----- DATA LINES -----

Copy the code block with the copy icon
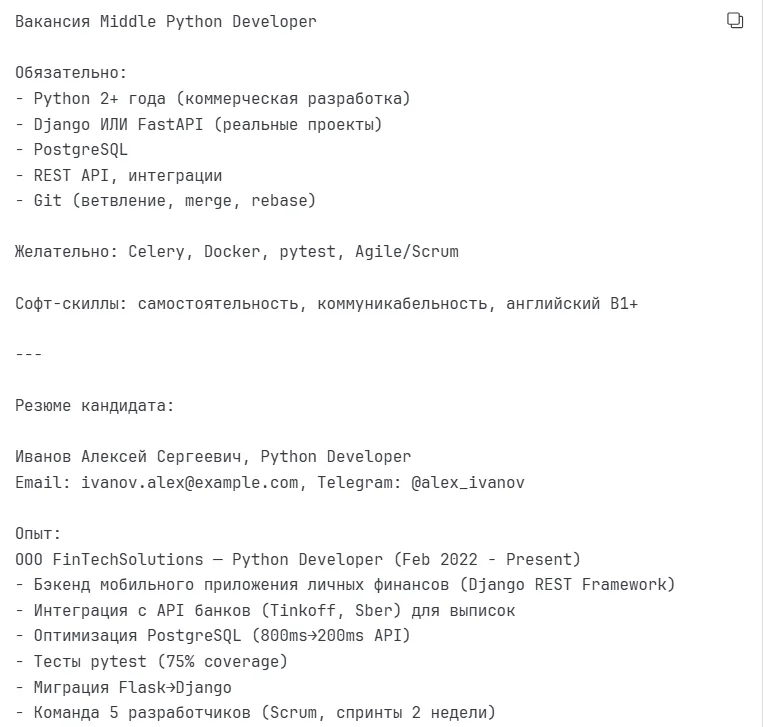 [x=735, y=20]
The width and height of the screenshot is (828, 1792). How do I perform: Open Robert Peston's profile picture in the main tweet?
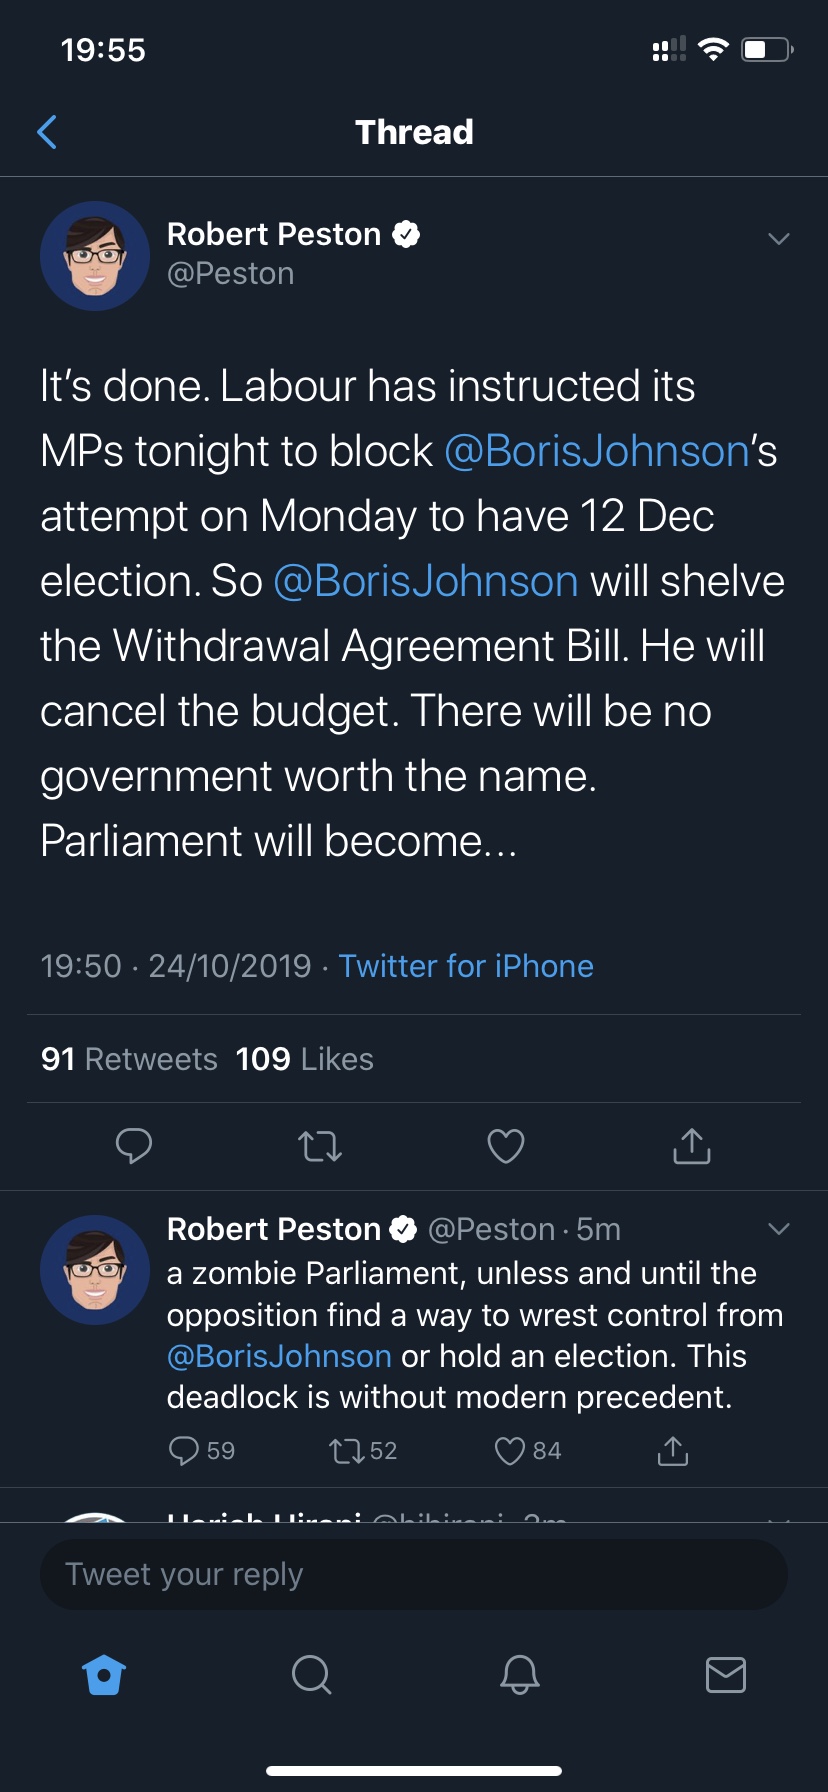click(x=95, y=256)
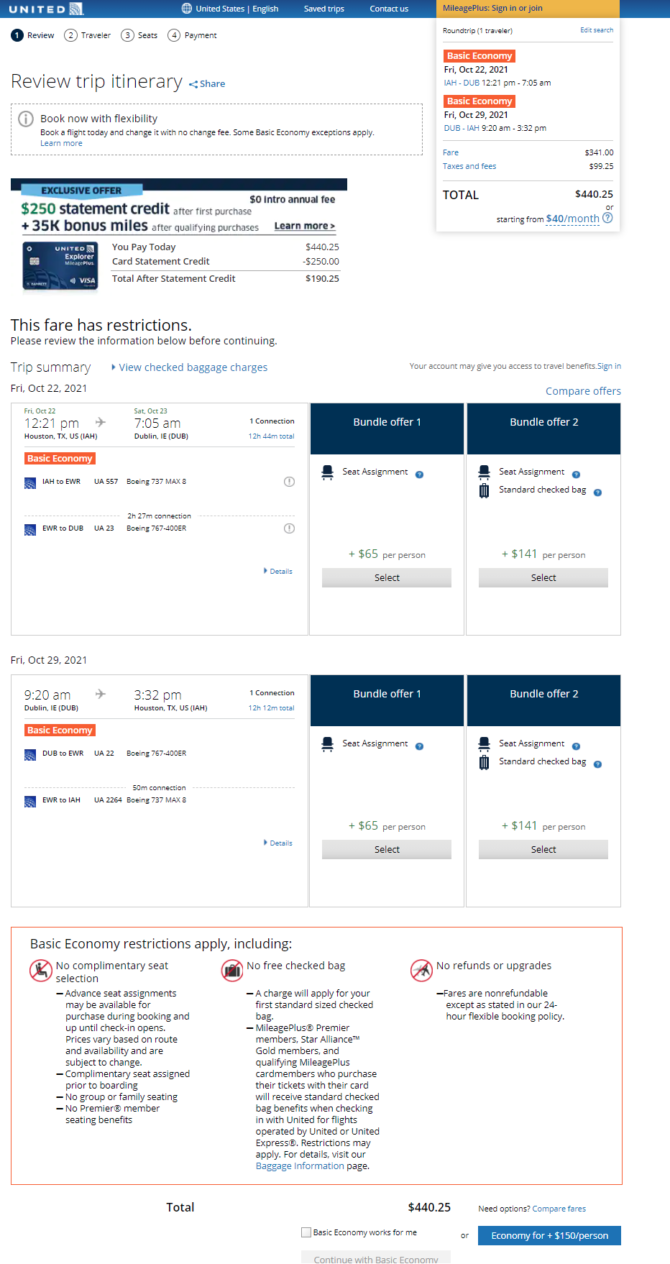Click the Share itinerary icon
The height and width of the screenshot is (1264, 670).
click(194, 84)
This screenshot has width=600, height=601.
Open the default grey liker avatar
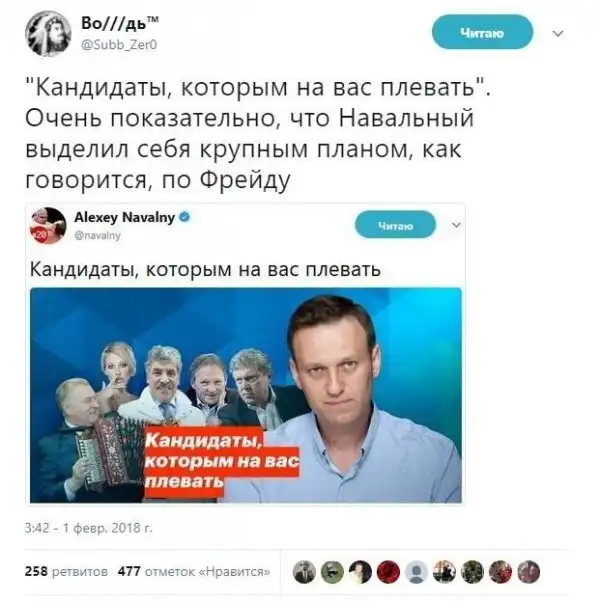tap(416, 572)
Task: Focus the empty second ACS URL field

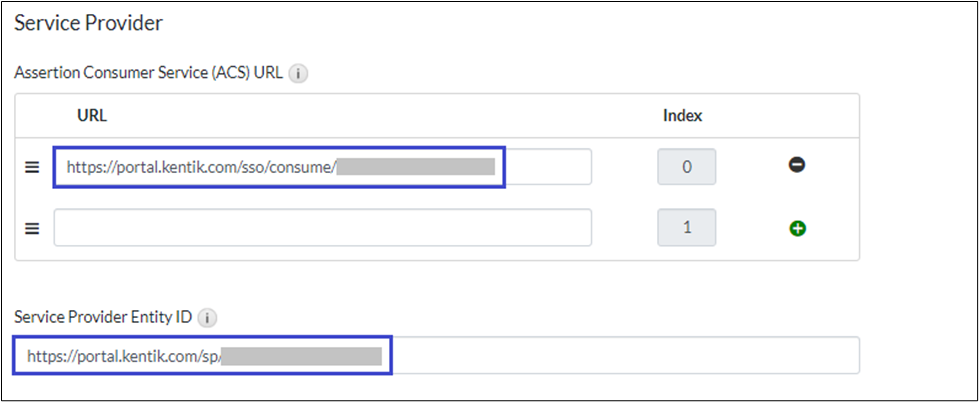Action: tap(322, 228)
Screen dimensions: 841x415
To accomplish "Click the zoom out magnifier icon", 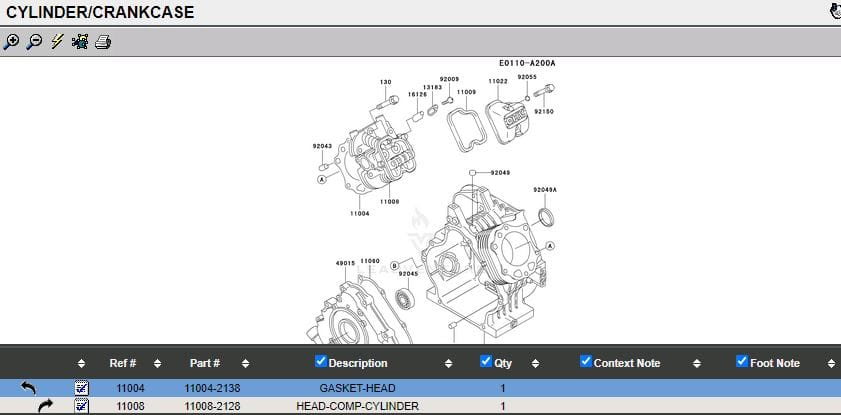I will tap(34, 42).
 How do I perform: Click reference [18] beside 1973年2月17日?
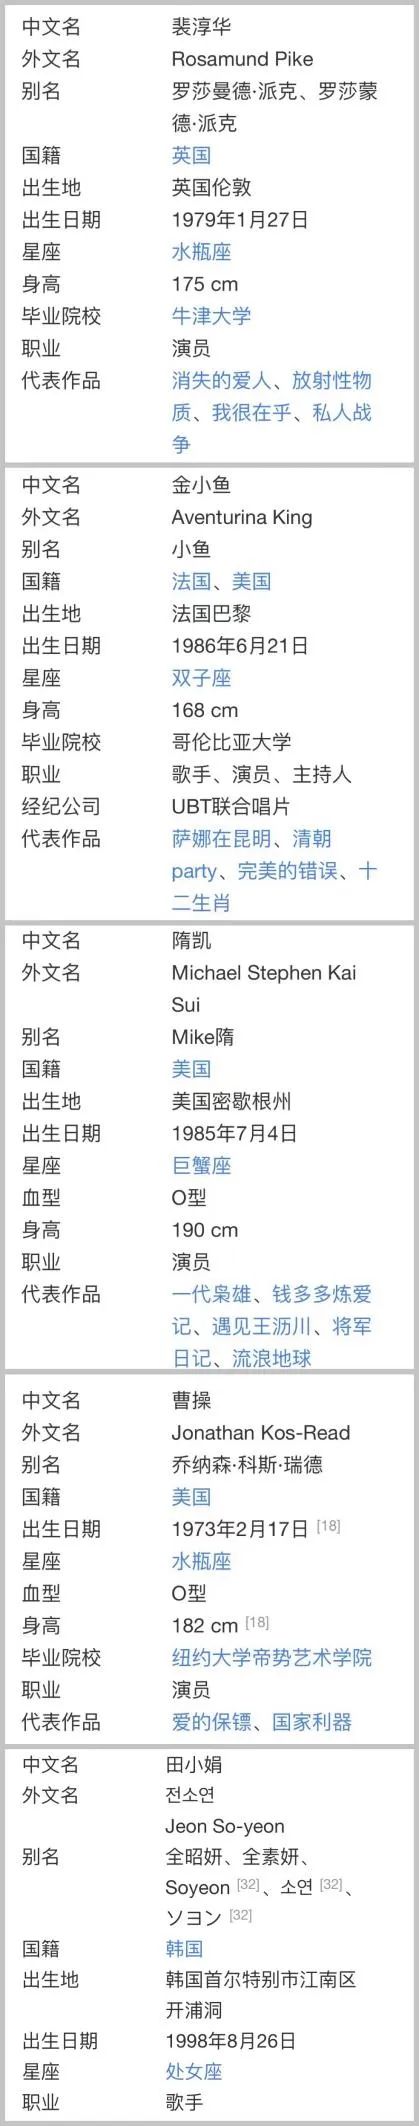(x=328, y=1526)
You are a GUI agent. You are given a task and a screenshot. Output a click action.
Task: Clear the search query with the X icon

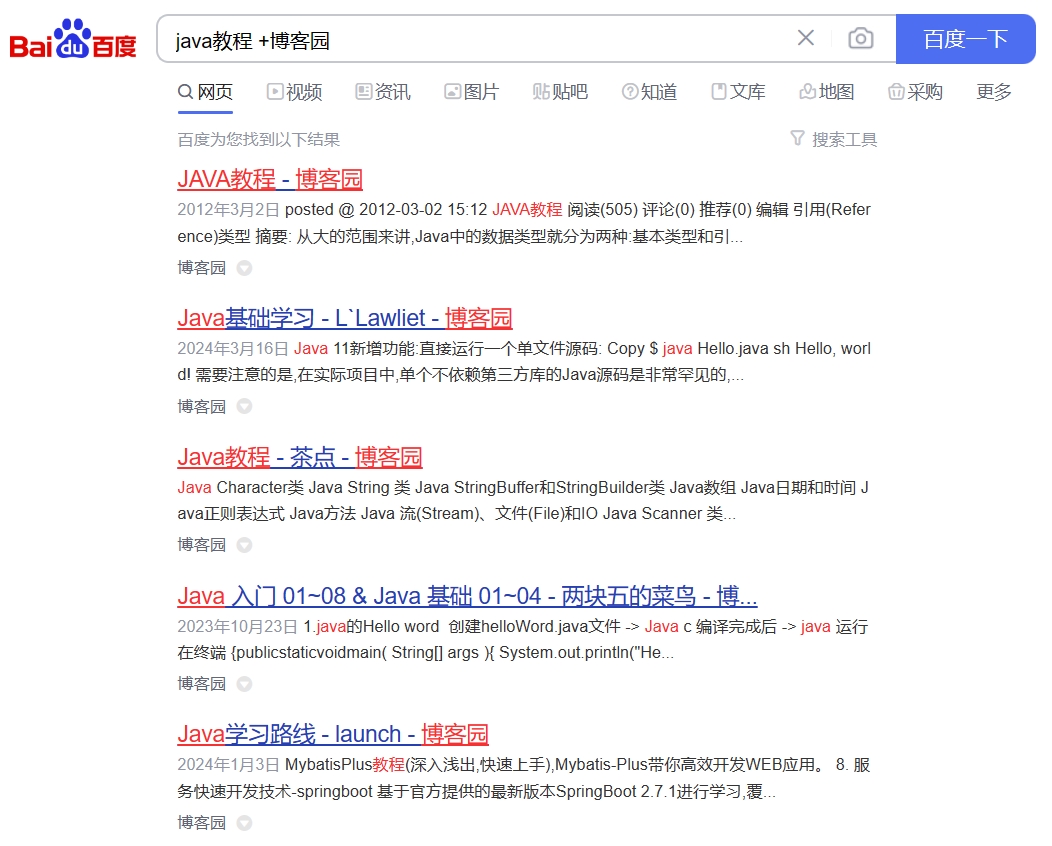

-----

Show every line of the items above that contains the word "Open", copying each line in full.

The width and height of the screenshot is (828, 1792). How do I perform: Open Robert Peston's profile picture in the main tweet?
Open the default grey liker avatar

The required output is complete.